Imagens captadas durante a visita do sindicato
em janeiro deste ano (Foto: Danny Bueno)
Em setembro do ano passado, os trabalhadores das duas obras fizeram uma greve geral para reivindicar melhorias nos salários e nas condições de trabalho. De acordo com nota divulgada pelo STICCERO as denúncias "vão desde assédio moral, maus tratos, desvio de funções, falta de assistência médica, falta de ambulâncias, ameaças de demissões, alimentação estragada, não pagamento de horas extras, regime de semi-escravidão, uso de força policial ambiental para coagir trabalhador, agressões físicas, apropriação de objetos pessoais, alojamentos inabitáveis, transporte coletivo de péssima qualidade, retenção de carteiras de trabalhos, falta de equipamento de segurança adequado e uma lista infindável de absurdos".
Precedentes
O grupo especial de auditorias em obras de infraestrutura, do Departamento de Saúde e Segurança do Trabalho (DSST), do Ministério do Trabalho e Emprego (MTE), constatou problemas trabalhistas na UHE Santo Antônio, em março de 2009. A obra é tocada pelo consórcio Santo Antônio Energia, composto por empresas como Odebrecht, Andrade Gutierrez, Companhia Energética de Minas Gerais (Cemig) e Furnas Centrais Elétricas, além de sócios quotistas como o Banco Santander.

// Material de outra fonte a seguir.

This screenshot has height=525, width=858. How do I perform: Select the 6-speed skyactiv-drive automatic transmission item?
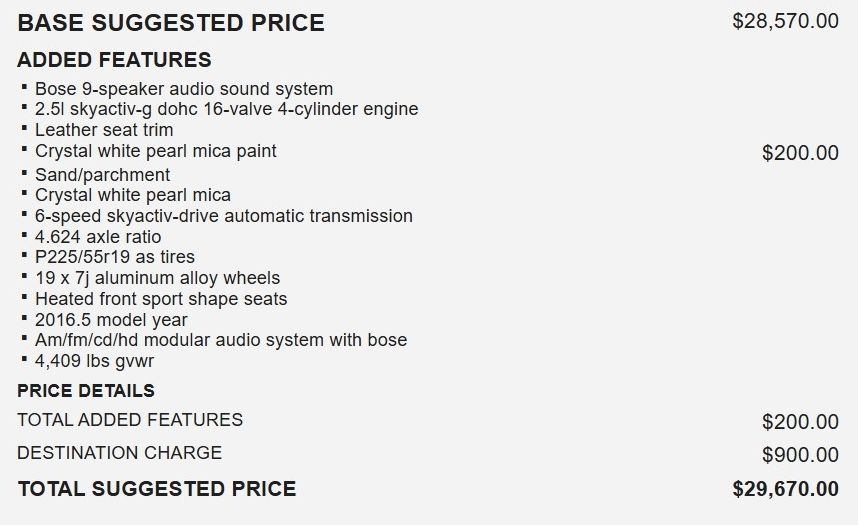(x=223, y=216)
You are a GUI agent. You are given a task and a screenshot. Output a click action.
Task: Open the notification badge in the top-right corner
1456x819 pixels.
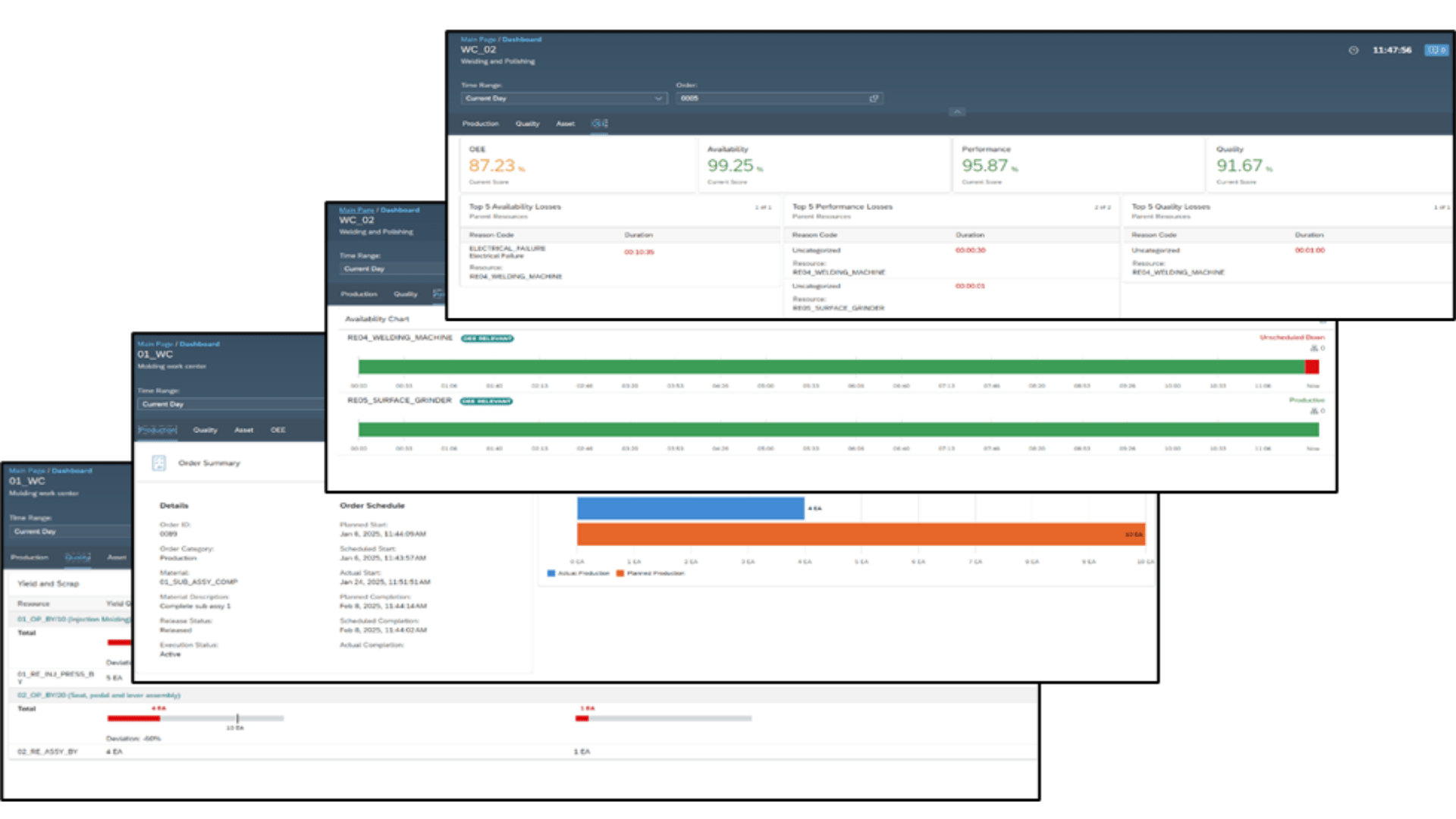tap(1436, 50)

Na ocasião, auditores emitiram 48 autos de infração por conta das irregularidades nas obras de Santo Antônio - entre elas, a terceirização ilícita. "Cerca de 100 trabalhadores prestavam serviços e foram considerados como terceirização ilícita", acrescenta o auditor fiscal do trabalho Carlos Paixão, coordenador do grupo especial na época.
Jirau
O grupo especial de infraestrutura do DSST lavrou 330 autos de infração nas obras da UHE de Jirau. A fiscalização interditou uma série de equipamentos que apresentavam riscos, como lanchas e balsas usadas na travessia do rio, veículos para transporte de explosivos e guindastes usados na elevação de cargas pesadas. A fiscalização também determinou a paralisação do corte da mata para a instalação da usina. O grupo do MTE passou dez dias no canteiro de obras. A visita será refeita em junho, para checar eventuais providências tomadas.
No ano passado, a situação encontrada pelos fiscais incluía um grupo de 38 pessoas em situação análoga à escravidão. Os trabalhadores foram libertados pela SRTE/RO e pelo Ministério Público do Trabalho (MPT) em setembro do ano passado. As vítimas estavam trabalhando para a Construtora BS, que presta serviço à Energia Sustentável do Brasil (Enersus), consórcio responsável pela construção de Jirau formado por GDF Suez , Camargo Corrêa, Chesf e Eletrosul.
Foram aliciados em Parnarama (MA) por intermediários, que prometeram salários de até R$ 1,2 mil. Eles tiveram que arcar com os custos da viagem da cidade de origem até Sorriso (MT), onde a Construtora BS mantém sua sede. "Do Mato Grosso para Rondônia, a empresa arcou com o transporte. Porém, a irregularidade se deu na forma como os trabalhadores foram arregimentados e pelo fato deles terem que pagar o primeiro trecho da viagem", explica Francisco José Pinheiro Cruz, da Procuradoria Regional do Trabalho da 14ª Região (PRT-14). Atraídos pelos ganhos, descobriram que receberiam salário mínimo e seriam submetidos a um regime de dívidas quando chegaram ao canteiro de obras.
A Repórter Brasil não conseguiu o contato da empresa V.P. São Paulo. A assessoria de imprensa do Consórcio Santo Antônio de Energia informou não ter o contato da empresa. Os empreendimentos no Rio Madeira compõem o rol de obras mais caras do PAC do governo federal e contam com financiamento público do Banco Nacional de Desenvolvimento Econômico e Social (BNDES).